It’s been nearly a month since former President Ashraf Ghani fled and the Taliban took over Afghanistan. August 15, 2021, was only 24 hours, but to the Afghan people it felt like entire years of politics passed in a single day. We all knew the Taliban were likely to come to Kabul at any time, Mazar-e Sharif and Jalalabad had just become the last two major cities to fall to the group overnight. Throughout the morning, the city was gripped with panic, as people pictured the Taliban storming into the capital, guns blazing. Those fears went into overdrive when the rumors that President Ashraf Ghani had already fled began circulating well before Dr Abdullah Abdullah made the official announcement on Facebook. 

Some relief came in the early afternoon, when the Taliban announced that they would not come to Kabul with violence. By the time they did enter the city, it was early evening and much of the capital had already been safely relegated to their homes. When Kabulis woke up on the morning of August 16, the city was already full of Taliban and their black-on-white flag. They stopped to talk to people. Asked to have their pictures taken and took selfies with curious passersby. But the city was largely empty, most shops and offices were closed.

As the days progressed, the number of Taliban visibly on the streets reduced. Most were seen traveling in the Rangers and Humvees that once belonged to the Afghan National Security Forces. However, Afghan social media was full of reports of house searches, abuses of people, including women, intimidation and even killings. There were similar reports coming from the provinces. However, most of those reports were difficult to prove and remained claims that few people could easily investigate.

Taliban government

When the Taliban did announce their “temporary” government on the evening of September 7, the people had already spent weeks living through a disconnect between what the Taliban said and how they behaved on the streets of Kabul and other cities. Though they promised to grant a “general amnesty” to all people, we saw the killings and abuse of protesters in Jalalabad, Kunar and Khost around the 102nd anniversary of independence. The first major ideological battle between the people and the Taliban was fought over the flag. Men, young and old, tried to raise the tricolor flag of the Islamic Republic, sometimes taking down the Taliban’s two-tone flag to do so. The protests did not end there. Women and girls in Kabul, Herat and Nimroz took to the streets to demand the right to work and a role in any future government. Those protests ramped up when Sher Mohammad Abbas Stanikzai, the deputy head of the group’s political office in Doha, said there “may not” be a place for women in the higher echelons of a Taliban government. A number of the female protesters claimed they had been allowed to return to work by the Taliban. In Herat, the demonstrators said they tried to speak to the Taliban leadership in the Western province, but that the leaders did not make time to meet with them and address their concerns. Protests continued in Kabul, Herat, Daikondi and Balkh, when the Taliban announced that they had overrun the Northeastern province of Panjshir, where the National Resistance Front, led by the son of slain jihadi commander, Ahmad Shah Massoud, was based, on September 6. Though telecommunications networks in the province were cut off by the Taliban in late August, Ahmad Massoud released a voice message saying “strangers” were involved in the battle for Panjshir. His statement came amid rumors that Pakistani helicopters and drones could be seen flying over the Panjshir valley between September 5 and 6. Those claims could not be independently verified, but those allegations, along with Massoud’s message, were enough to see the people launch anti-Pakistan protests across several of the nation’s provinces. Online video showed the Taliban using aerial fire to disburse the crowds, which in some cases had ballooned to hundreds of people. There were also reports that journalists for some of the nation’s largest private media outlets were imprisoned or had their equipment confiscated by the Taliban. 

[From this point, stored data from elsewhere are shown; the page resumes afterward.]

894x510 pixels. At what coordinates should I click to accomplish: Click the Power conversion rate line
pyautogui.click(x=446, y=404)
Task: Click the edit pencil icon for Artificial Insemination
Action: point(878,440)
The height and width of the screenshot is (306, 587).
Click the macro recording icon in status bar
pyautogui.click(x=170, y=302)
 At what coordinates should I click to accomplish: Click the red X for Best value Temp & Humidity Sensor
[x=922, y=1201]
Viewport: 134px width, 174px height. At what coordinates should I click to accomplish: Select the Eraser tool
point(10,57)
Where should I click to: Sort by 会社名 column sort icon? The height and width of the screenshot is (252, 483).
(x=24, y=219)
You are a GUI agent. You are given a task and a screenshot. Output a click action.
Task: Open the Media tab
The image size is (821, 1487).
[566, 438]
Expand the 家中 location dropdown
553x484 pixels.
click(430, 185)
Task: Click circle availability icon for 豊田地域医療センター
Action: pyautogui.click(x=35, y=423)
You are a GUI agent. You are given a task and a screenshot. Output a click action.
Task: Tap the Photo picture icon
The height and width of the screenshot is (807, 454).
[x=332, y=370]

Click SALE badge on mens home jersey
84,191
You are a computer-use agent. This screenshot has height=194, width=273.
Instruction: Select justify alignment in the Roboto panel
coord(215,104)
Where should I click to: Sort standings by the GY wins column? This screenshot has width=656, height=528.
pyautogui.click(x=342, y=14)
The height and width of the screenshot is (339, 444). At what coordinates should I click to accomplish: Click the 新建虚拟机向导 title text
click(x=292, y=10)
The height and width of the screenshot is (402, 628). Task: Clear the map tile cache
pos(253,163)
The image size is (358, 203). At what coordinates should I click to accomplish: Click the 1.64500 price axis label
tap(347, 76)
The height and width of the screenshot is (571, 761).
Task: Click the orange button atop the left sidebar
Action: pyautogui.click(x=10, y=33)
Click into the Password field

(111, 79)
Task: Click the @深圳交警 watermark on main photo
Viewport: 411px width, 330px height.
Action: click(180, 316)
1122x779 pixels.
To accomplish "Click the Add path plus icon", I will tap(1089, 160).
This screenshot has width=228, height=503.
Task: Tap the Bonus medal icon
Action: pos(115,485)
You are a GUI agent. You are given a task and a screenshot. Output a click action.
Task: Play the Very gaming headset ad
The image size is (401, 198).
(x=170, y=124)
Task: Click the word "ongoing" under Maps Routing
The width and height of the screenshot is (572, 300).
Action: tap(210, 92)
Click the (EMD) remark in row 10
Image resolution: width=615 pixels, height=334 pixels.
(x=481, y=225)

Now that the group has announced its caretaker government, full of long-time Taliban and Haqqani Network stalwarts, the group faces many challenges on its road to international recognition and restarting an Afghan government that had been largely stagnated since the waning days of the former Islamic Republic. Their primary concern will be restarting the economy. With no official government for weeks, many public offices remained shut for nearly a month, meaning hundreds of thousands of civil servants had no income. Further, they didn’t know if they would have jobs in the future. As banks remained closed for weeks, private offices and businesses could not afford to pay their staff. Many shut their doors as the Taliban took over and have yet to resume normal operations. When the banks did reopen, hundreds of people spent hours, even days, in line trying to get access to any amount of cash. However, with the International Monetary Fund, World Bank and US Federal Reserve having cut off the Afghan state from funds, banks and ATMs across the country would run out of cash on a daily basis. This is why the Taliban has repeatedly reiterated that they want foreign and Afghan investors to resume business as usual as soon as possible. They have also made overtures to other nations to restart their commercial endeavors in the nation.

Taliban and the threat of Islamic State – Khorasan (IS-KP)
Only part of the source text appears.